Nesse período proferiu mais de 60 acórdãos. Entre os mais marcantes, chumbou algumas normas do Orçamento Retificativo de 2008 por serem inconstitucionais, impondo ao Governo de Díli um teto de 400 milhões de dólares na transferência anual vinda do fundo petrolífero daquele país, e condenou a sete anos e meio de prisão, numa decisão confirmada pelo Tribunal de Recurso, Rogério Lobato, ministro do Interior no I Governo Constitucional de Timor-Leste, de 2002 a 2006, acusado de 18 crimes de homicídio, 11 de homicídio na forma tentada e um crime de peculato, considerando provado que o ex-governante tinha distribuído armas a civis para matarem figuras da oposição.

O mal-estar gerado nos meios políticos e judiciais foi tanto que o Conselho Superior da Magistratura timorense não lhe renovou o contrato e Ivo Rosa viu-se forçado a abandonar Timor-Leste.
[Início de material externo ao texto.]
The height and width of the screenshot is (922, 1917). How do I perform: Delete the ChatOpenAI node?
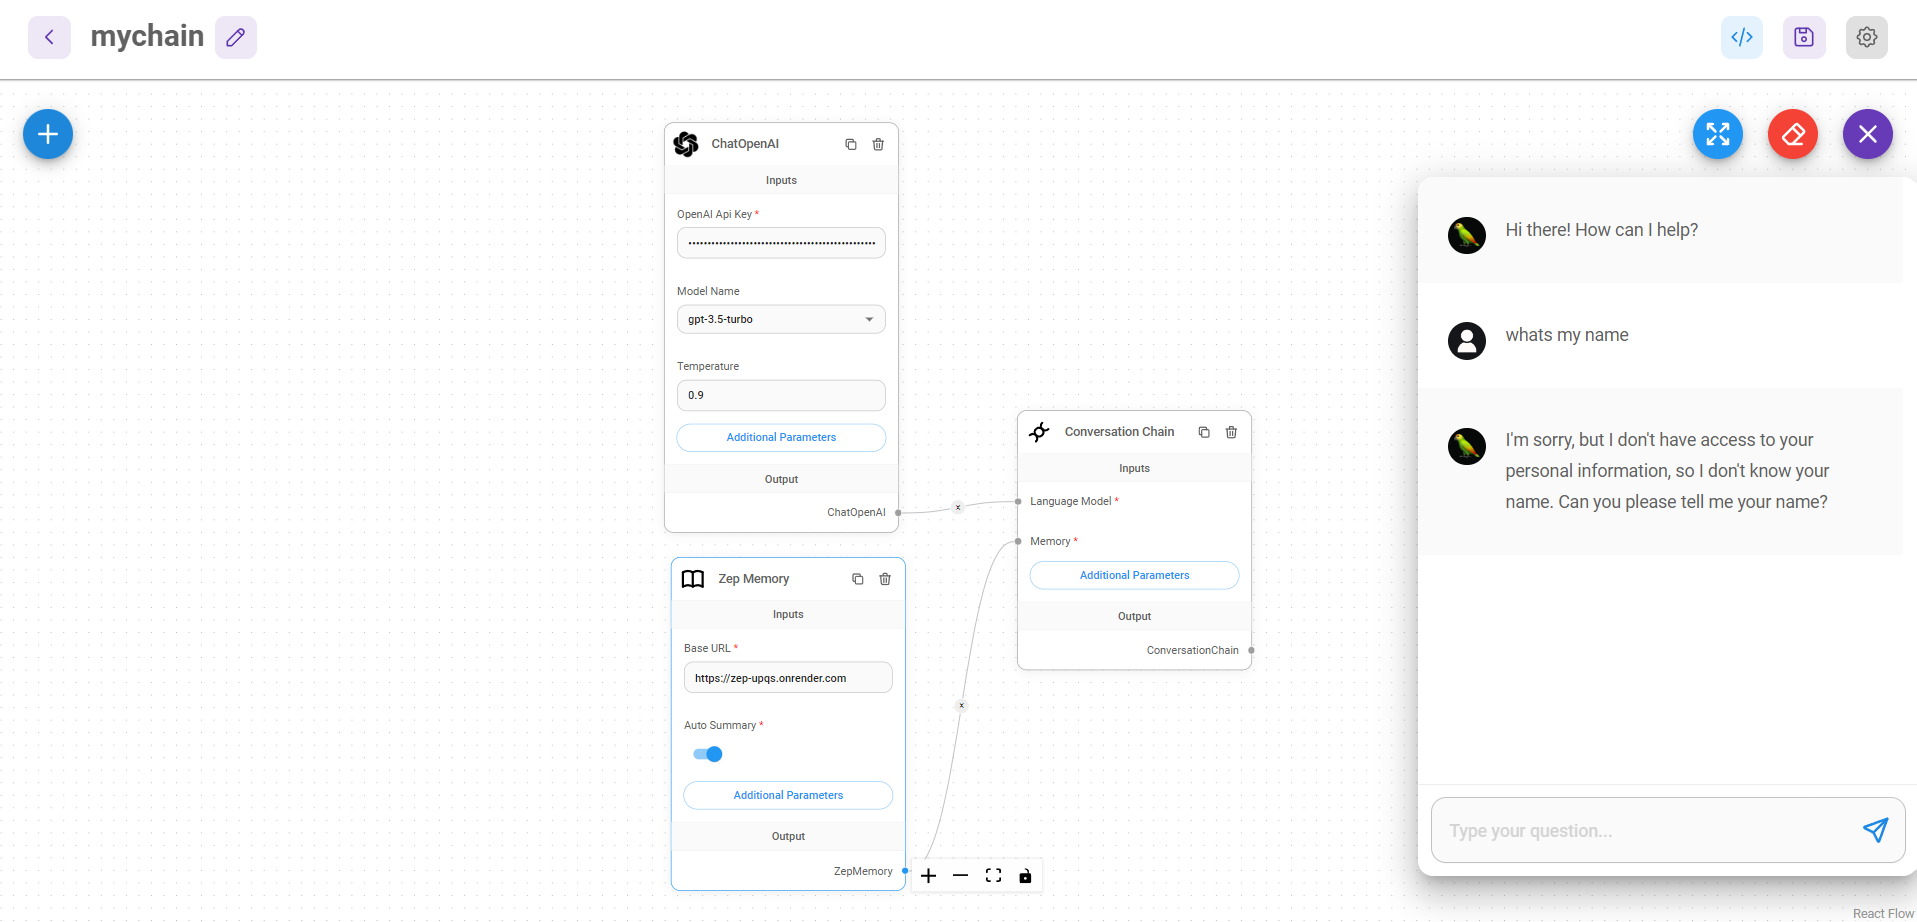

“Eu não fui aconselhado a vir embora, eu fui despedido devido a decisões que tomei no âmbito das minhas funções, fazendo respeitar a lei e a constituição, decisões que não foram do agrado do poder político”, disse em entrevista à RTP Madeira.

Conta que, quando foi tratar dos papéis para voltar para Portugal, um funcionário lhe disse que “não podia ir embora, senão os tribunais não eram independentes”. “Acho que isto resume o trabalho que eu fiz em Timor”, diz.

Ivo Nelson de Caires Batista Rosa, natural de Santana, na ilha da Madeira, quarto de cinco filhos, decidiu que queria ser juiz no dia em que assistiu a um julgamento no tribunal do Funchal, no 12.º ano. Mais tarde, deixou a Madeira para ir estudar para a Faculdade de Direito da Universidade de Coimbra, onde se formou como juiz aos 26 anos. Julgou o primeiro caso por excesso de álcool no Tribunal do Funchal, veio depois para Lisboa, mas rumou a Timor-Leste. Tornou-se no primeiro juiz português a ser eleito pela Assembleia Geral das Nações Unidas para o Mecanismo Internacional para os Tribunais Penais Internacionais, criado pelo Conselho de Segurança para substituir os tribunais da ex-Jugoslávia. Em 2015, escolheu o Tribunal Central de Instrução Criminal, até então dominado pelo juiz Carlos Alexandre, para trabalhar. Hoje, para além de tudo o que ocupou as linhas deste artigo, é também alvo de uma petição que pede o “afastamento do Exmo. Sr. Juiz Ivo Rosa de toda a Magistratura face à sua parcialidade e consecutivos erros judiciais lesivos ao Estado e à Nação Portuguesa” e que já foi assinada por mais de 180 mil pessoas.

Quem o conhece ou se cruzou com o juiz nos tribunais não se mostra surpreendido com a polémica gerada pelas suas decisões. Mas quem provavelmente não tem nada a dizer sobre isto é o próprio Ivo Rosa, descrito como um lobo solitário, em harmonia consigo e com as suas decisões. Nada disto lhe tira o sono, até porque se tirasse, já teria concorrido para o Tribunal da Relação, como teve oportunidade várias vezes, conta o próprio em entrevista à RTP. Não o fez porque isso o mergulharia em papelada e o afastava das pessoas. E seis mil páginas e zero pessoas é tudo o que Ivo Rosa não quer.